It has been extremely difficult to demonstrate that c-Myc-induced cell death really does suppress malignancy in animals, says Evan. Our new study is the long-awaited proof.
The finding is provocative, for during the last decade research has suggested that it takes a host of oncogenic missteps, accumulated in a multi-stage process, to prompt the panoply of events that lead to cancer. These events include uncontrolled cell proliferation; loss of ability to specialize, or differentiate; the development of a blood vessel system, or angiogenesis; and the migration and interaction of a tumor with neighboring cells and surrounding tissue.
The UCSF-led study calls this theory into question, says Evan. Our data demonstrate that complex cancerous tumors can be induced and maintained in the body at least the mouse body - by a simple combination of just two interlocking molecular lesions, he says. Once its lethal properties were suppressed by Bcl-xL, we could see that the c-Myc oncoprotein had the ability to orchestrate all of the other required attributes of cancerous cells, including generation of a blood supply. When c-Myc was turned off, the blood supply collapsed and all the tumors regressed.
The question, of course, is how often two such inter-linked mutations would occur.

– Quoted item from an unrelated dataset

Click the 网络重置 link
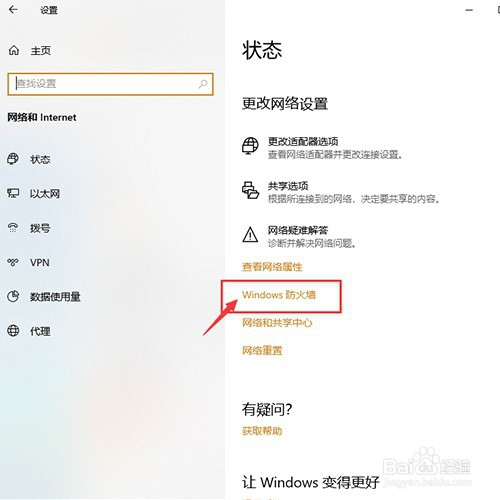 pos(262,351)
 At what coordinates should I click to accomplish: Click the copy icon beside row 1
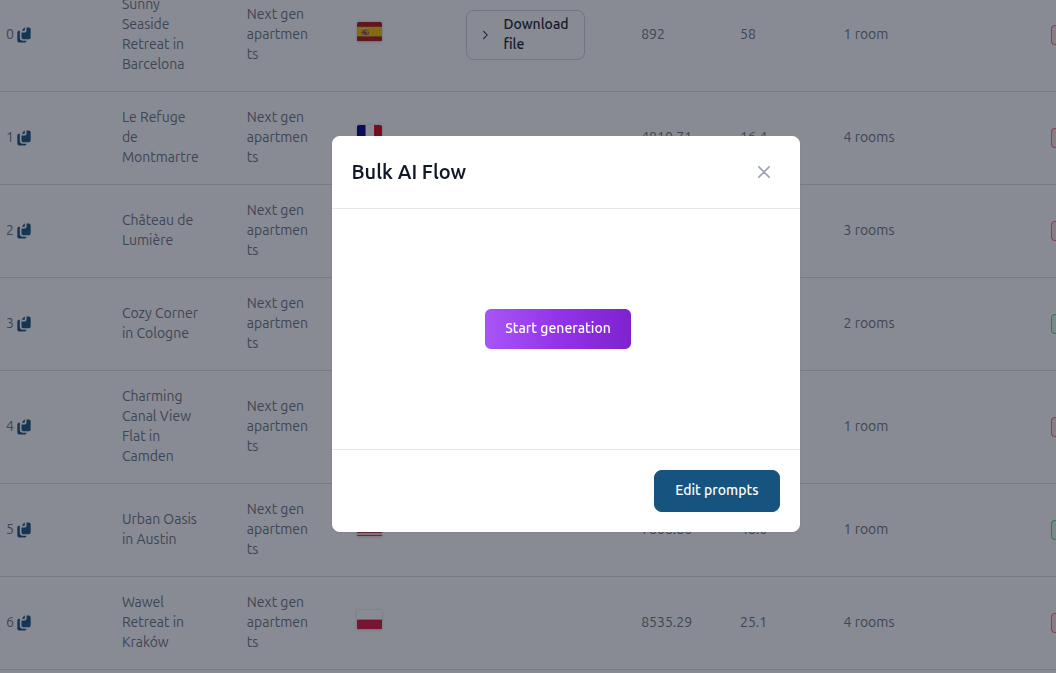(x=24, y=138)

You have to have the right two lesions, working in combination, says Evan. c-Myc alone drives cell growth but this is overcome by cell death. Bcl-xL alone keeps cells alive but shuts down their growth. Only when you get the two together do you get this remarkable cooperation. The chances of two such mutations occurring together are very low, and this may be the fortunate reason that cancer cells arise so rarely in our bodies.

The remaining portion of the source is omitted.